• [Petunjuk Tugas]
Sambunglah teks tentang pemeriksaan kesehatan menjelang bulan Ramadhan, mulai setelah kalimat terakhirnya.

Salah satu cara yang bisa dilakukan untuk mengetahui kondisi kesehatan seseorang adalah melalui pemeriksaan kesehatan yang bisa dilakukan dengan mengunjungi dokter.


Sebelum bulan puasa dimulai, perlukah melakukan pemeriksaan medis?

Menurut dokter spesialis penyakit dalam, dr Imelda Maria Loho, SpPD, dari Rumah Sakit Pondok Indah Puri Indah, bulan Ramadhan tidak bisa dijadikan patokan bahwa seseorang harus meningkatkan frekuensi pemeriksaan kesehatannya.


Hanya saja, bagi orang-orang yang telah cukup lama tidak melakukan pemeriksaan kesehatan, maka sebelum bulan Ramadhan dimulai, dr Imelda menyarankan untuk segera melakukan pemeriksaan kesehatan tersebut.


"Namun, bila sudah cukup lama tidak melakukan pemeriksaan kesehatan, misalnya dalam satu tahun terakhir belum melakukan pemeriksaan kesehatan, maka sebaiknya sebelum bulan Ramadhan dilakukan pemeriksaan kesehatan," kata dr Imelda dalam diskusi online, Kamis (8/4/2021).

• [Data Analisis]
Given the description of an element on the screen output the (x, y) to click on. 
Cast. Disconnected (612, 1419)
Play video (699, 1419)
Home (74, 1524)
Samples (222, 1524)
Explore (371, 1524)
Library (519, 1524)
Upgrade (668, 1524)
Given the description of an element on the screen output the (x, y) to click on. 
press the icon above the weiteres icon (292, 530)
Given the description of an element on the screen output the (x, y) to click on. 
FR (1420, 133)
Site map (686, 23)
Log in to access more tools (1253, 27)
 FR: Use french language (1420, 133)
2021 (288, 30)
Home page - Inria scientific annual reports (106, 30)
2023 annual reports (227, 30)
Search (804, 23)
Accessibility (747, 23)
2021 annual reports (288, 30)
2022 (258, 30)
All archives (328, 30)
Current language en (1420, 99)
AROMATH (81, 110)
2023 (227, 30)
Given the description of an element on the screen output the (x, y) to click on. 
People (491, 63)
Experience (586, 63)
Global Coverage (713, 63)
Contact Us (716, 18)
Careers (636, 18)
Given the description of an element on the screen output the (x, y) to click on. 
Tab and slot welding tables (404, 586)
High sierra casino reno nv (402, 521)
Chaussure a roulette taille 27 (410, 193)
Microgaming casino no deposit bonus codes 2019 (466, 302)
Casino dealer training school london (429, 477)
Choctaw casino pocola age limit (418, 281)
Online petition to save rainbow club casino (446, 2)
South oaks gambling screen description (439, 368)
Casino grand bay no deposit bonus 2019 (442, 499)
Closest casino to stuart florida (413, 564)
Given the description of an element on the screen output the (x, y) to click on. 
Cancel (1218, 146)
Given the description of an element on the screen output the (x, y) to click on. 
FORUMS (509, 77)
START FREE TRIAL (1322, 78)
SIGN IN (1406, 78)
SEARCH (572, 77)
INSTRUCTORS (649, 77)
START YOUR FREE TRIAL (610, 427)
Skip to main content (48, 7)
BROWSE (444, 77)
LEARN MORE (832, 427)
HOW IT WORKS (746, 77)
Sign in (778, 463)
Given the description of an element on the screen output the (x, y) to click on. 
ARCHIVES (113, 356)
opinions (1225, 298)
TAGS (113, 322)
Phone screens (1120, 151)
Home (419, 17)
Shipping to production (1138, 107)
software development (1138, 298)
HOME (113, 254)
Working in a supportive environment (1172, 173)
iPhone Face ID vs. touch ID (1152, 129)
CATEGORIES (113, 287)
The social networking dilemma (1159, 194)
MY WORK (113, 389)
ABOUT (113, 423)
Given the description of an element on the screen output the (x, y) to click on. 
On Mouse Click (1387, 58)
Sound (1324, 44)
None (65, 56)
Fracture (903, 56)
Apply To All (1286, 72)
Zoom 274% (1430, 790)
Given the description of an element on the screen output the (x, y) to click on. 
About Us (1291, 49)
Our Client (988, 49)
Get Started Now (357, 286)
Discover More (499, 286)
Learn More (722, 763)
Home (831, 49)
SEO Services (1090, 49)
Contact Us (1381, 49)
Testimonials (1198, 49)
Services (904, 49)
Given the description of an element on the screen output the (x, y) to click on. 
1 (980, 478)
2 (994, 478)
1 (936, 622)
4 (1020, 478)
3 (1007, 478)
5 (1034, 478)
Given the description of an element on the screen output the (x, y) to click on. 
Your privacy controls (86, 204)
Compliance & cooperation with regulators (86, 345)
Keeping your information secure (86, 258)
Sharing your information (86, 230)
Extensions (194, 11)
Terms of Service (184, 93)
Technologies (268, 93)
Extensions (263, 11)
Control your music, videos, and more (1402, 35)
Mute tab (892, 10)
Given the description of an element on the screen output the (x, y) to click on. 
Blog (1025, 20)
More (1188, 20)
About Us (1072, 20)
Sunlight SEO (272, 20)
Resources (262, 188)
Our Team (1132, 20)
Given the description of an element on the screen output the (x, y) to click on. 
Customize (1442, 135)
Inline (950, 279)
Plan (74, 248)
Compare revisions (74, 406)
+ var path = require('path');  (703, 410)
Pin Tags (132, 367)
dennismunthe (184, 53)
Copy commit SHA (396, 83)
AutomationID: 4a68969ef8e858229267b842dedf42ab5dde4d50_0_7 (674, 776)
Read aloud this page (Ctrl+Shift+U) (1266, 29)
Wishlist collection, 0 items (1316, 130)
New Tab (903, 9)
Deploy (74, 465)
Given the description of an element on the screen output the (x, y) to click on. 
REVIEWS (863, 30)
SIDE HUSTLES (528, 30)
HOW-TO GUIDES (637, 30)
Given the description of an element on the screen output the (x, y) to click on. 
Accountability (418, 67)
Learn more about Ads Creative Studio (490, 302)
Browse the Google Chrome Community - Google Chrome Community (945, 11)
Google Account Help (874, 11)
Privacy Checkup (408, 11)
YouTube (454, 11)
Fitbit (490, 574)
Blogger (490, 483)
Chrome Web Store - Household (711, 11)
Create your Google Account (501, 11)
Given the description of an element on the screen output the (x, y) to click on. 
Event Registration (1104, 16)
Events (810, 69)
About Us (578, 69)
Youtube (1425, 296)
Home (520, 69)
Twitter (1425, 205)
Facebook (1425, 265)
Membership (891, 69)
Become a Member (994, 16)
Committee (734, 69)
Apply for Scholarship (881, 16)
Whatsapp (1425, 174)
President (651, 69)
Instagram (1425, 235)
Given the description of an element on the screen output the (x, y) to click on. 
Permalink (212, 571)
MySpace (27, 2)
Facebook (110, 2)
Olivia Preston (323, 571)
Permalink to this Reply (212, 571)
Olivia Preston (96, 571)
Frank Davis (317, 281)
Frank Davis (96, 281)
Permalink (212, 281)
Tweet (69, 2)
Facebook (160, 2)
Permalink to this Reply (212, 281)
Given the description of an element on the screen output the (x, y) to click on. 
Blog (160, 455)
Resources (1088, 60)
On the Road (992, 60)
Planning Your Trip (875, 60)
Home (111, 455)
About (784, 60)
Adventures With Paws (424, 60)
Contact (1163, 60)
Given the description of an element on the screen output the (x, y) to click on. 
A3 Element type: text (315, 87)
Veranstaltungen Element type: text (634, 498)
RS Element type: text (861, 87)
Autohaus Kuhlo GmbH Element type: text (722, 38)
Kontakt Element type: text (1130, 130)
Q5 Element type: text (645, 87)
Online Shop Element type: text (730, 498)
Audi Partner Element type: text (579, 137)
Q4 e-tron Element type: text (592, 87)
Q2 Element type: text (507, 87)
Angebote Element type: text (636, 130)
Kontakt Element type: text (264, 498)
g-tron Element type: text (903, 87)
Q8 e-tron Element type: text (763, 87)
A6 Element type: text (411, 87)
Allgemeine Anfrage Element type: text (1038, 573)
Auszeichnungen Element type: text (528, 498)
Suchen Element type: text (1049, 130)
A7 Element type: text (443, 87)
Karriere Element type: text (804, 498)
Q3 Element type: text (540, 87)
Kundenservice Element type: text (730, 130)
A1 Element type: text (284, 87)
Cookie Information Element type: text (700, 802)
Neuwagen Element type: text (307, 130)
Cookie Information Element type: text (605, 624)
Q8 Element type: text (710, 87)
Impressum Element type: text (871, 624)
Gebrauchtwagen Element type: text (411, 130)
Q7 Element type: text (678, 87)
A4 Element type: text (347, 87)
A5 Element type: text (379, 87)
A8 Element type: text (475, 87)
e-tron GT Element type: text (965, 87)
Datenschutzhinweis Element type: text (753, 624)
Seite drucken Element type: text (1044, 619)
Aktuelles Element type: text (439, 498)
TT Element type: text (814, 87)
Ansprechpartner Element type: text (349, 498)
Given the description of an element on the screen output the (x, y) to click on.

• [Jawaban Latihan]
Bentuk pemeriksaan kesehatan yang bisa dilakukan sebelum menyambut bulan suci Ramadhan dapat berupa pemeriksaan gula darah dan lemak darah. Pasalnya, diabetes yang tidak terdeteksi memerlukan penanganan secepat mungkin.


"Jangan sampai ketika bulan Ramadhan kemudian mengalami komplikasi diabetes, seperti gula darah yang tiba-tiba drop, atau mungkin gula darah yang terlalu tinggi karena mungkin saat berbuka terlalu banyak makan yang manis-manis," jelasnya.